Java Read XML with StAX Parser – Cursor & Iterator APIs

Learn to parse and read XML file using Java StAX parser. StAX (Streaming API for XML) provides two ways to parse XML i.e. cursor based API and iterator based API.

1) StAX Parser

Just like SAX parser, StAX API is designed for parsing XML streams. The difference is:

  1. StAX is a “pull” API. SAX is a “push” API.
  2. StAX can do both XML reading and writing. SAX can only do XML reading.

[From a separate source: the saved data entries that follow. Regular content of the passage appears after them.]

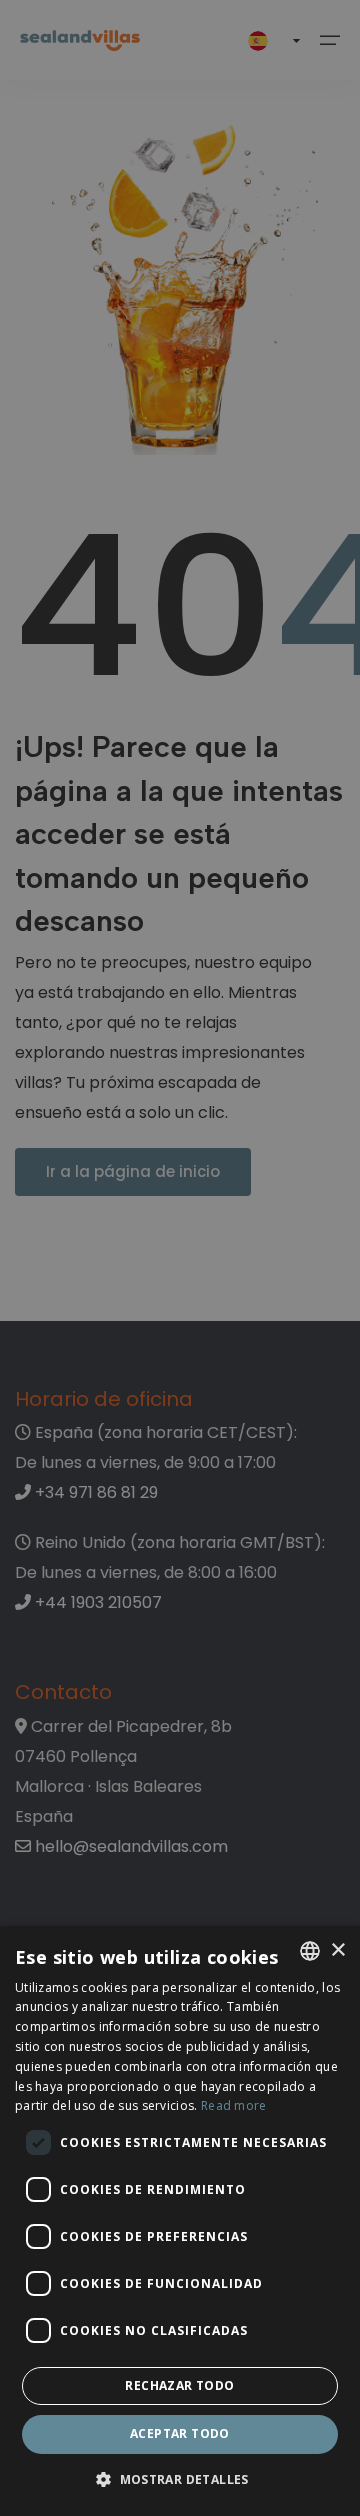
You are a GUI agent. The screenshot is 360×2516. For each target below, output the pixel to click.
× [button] (337, 1950)
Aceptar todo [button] (180, 2433)
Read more (234, 2105)
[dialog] (180, 2221)
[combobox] (310, 1951)
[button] (180, 2480)
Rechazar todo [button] (179, 2385)
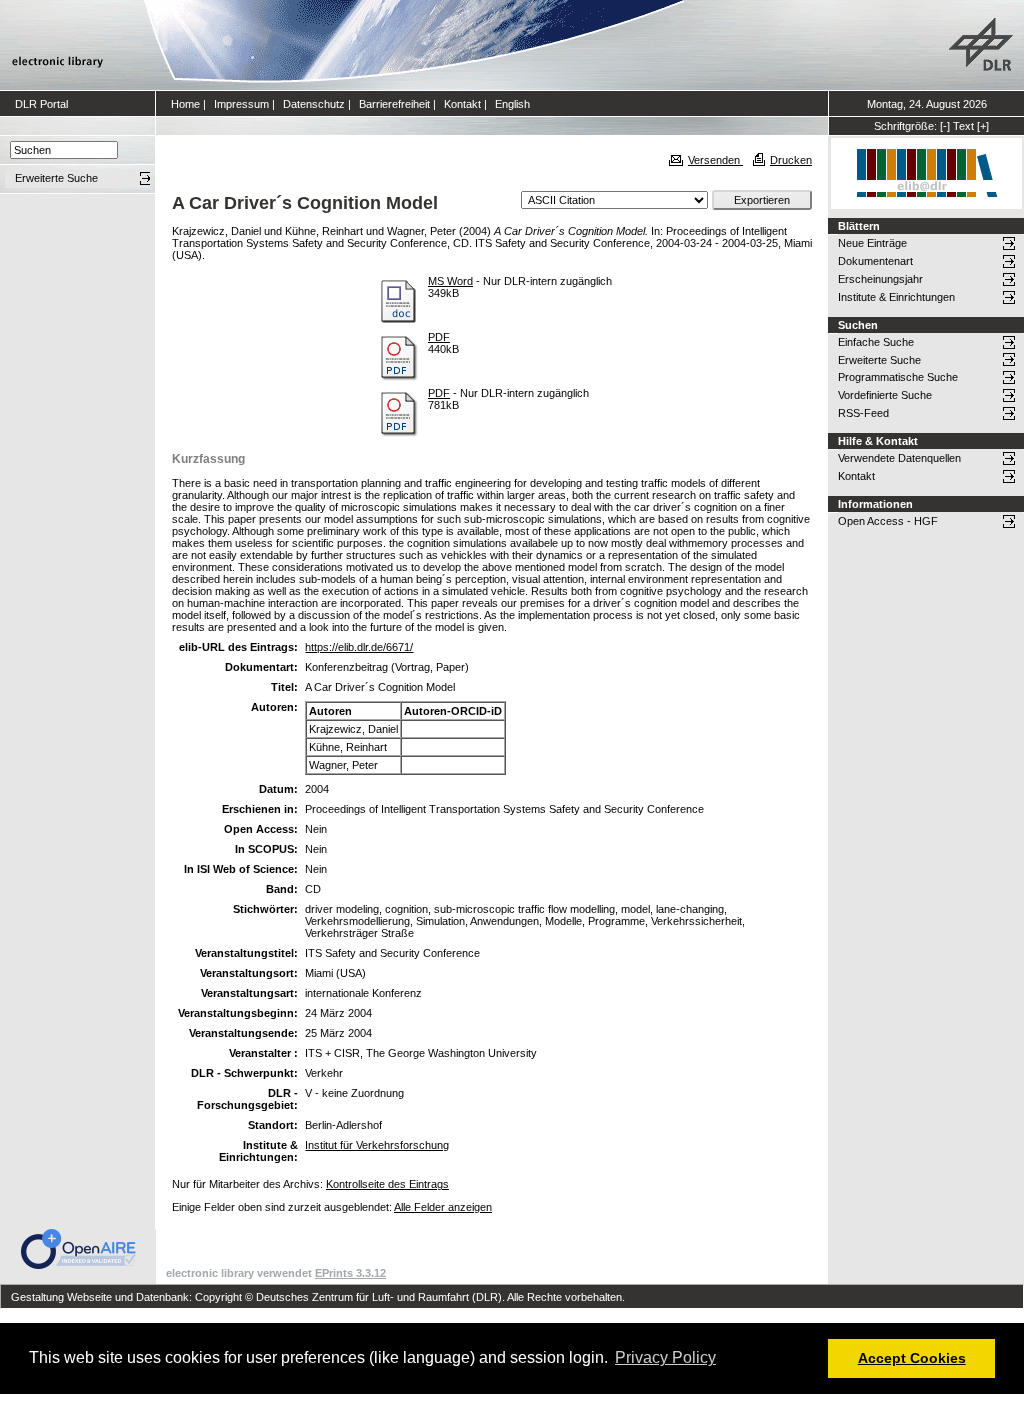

StAX is a pull style API. This means that you have to move the StAX parser from item to item in the XML file yourself, just like you do with a standard Iterator or JDBC ResultSet. You can then access the XML information via the StAX parser for each such “item” encountered in the XML file.

Cursor vs Iterator

  1. While reading the XML document, the iterator reader returns an XML event object from it’s nextEvent() calls. This event provides information about what type of XML tag (element, text, comment etc) your have encountered. The event received is immutable so you can pass around your application to processs it safely.
    XMLEventReader reader = ...;
    
    while(reader.hasNext()){
        XMLEvent event = reader.nextEvent();
    
        if(event.getEventType() == XMLEvent.START_ELEMENT){
            //process data
        }	
        //... more event types handled here...
    }
    
  2. Unlike Iterator, cursor works like Resultset in JDBC. If moves the cursor to next element in XML document. You can then call methods directly on the cursor to obtain more information about the current event.
    XMLStreamReader streamReader = ...;
    
    while(streamReader.hasNext()){
        int eventType = streamReader.next();
    
        if(eventType == XMLStreamReader.START_ELEMENT){
            System.out.println(streamReader.getLocalName());
        }
    
        //... more event types handled here...
    }
    

2) StAX Iterator API Example

Given below demonstrate how to use StAX iterator based API to read the XML document to object.

XML file

<employees>
	<employee id="101">
		 <name>Lokesh Gupta</name>
	    <title>Author</title>
	</employee>
	<employee id="102">
		 <name>Brian Lara</name>
	    <title>Cricketer</title>
	</employee>
</employees>

Read XML with StAX Iterator

To read the file, I have written the program in these steps:

  1. Create iterator and start receiving events.
  2. As soon as you get open 'employee' tag – create new Employee object.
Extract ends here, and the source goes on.